## Directions for this task
Find every line in the entries that holds the string "computer" and report it.
START Materials provided
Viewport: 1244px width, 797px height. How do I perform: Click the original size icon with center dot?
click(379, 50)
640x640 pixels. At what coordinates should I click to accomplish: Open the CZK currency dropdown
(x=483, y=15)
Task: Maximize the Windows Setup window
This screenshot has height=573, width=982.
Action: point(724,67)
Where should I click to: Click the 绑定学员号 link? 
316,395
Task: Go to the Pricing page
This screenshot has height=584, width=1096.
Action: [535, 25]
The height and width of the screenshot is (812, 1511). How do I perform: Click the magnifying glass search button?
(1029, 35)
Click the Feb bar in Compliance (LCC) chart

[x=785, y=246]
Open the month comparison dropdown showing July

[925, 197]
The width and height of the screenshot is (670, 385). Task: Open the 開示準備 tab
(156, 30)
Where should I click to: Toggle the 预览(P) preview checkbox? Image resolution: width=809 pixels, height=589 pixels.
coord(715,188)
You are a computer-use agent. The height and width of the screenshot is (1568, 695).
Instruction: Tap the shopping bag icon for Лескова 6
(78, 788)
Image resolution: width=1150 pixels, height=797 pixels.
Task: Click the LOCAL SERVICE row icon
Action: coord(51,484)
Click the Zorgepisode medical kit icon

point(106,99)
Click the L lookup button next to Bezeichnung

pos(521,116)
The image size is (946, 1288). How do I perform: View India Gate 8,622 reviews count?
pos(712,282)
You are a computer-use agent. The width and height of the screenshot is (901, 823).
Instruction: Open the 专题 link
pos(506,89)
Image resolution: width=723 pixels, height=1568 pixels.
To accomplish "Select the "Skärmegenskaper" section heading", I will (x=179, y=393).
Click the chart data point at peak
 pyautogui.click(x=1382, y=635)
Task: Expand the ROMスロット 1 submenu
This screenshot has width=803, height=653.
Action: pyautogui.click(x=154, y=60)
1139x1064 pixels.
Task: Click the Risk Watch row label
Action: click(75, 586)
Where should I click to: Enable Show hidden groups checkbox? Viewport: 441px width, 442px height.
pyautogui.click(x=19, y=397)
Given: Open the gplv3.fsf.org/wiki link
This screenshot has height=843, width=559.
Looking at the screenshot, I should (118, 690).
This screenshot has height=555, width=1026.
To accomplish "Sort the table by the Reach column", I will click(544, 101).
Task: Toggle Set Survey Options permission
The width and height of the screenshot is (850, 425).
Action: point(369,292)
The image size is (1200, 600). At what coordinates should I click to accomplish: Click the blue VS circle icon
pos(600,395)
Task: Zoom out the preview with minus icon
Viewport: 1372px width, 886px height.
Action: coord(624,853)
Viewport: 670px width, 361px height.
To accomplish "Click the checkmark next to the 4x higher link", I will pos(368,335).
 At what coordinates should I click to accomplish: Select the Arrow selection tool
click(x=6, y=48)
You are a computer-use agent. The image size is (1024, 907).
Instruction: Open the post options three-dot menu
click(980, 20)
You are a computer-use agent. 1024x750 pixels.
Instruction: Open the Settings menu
END Materials provided
## Exercise answer
You are a computer-use agent. The height and width of the screenshot is (1568, 695).
You are a computer-use agent. The width and height of the screenshot is (901, 823).
You are a computer-use agent. The image size is (1024, 907).
You are a computer-use agent. 1024x750 pixels.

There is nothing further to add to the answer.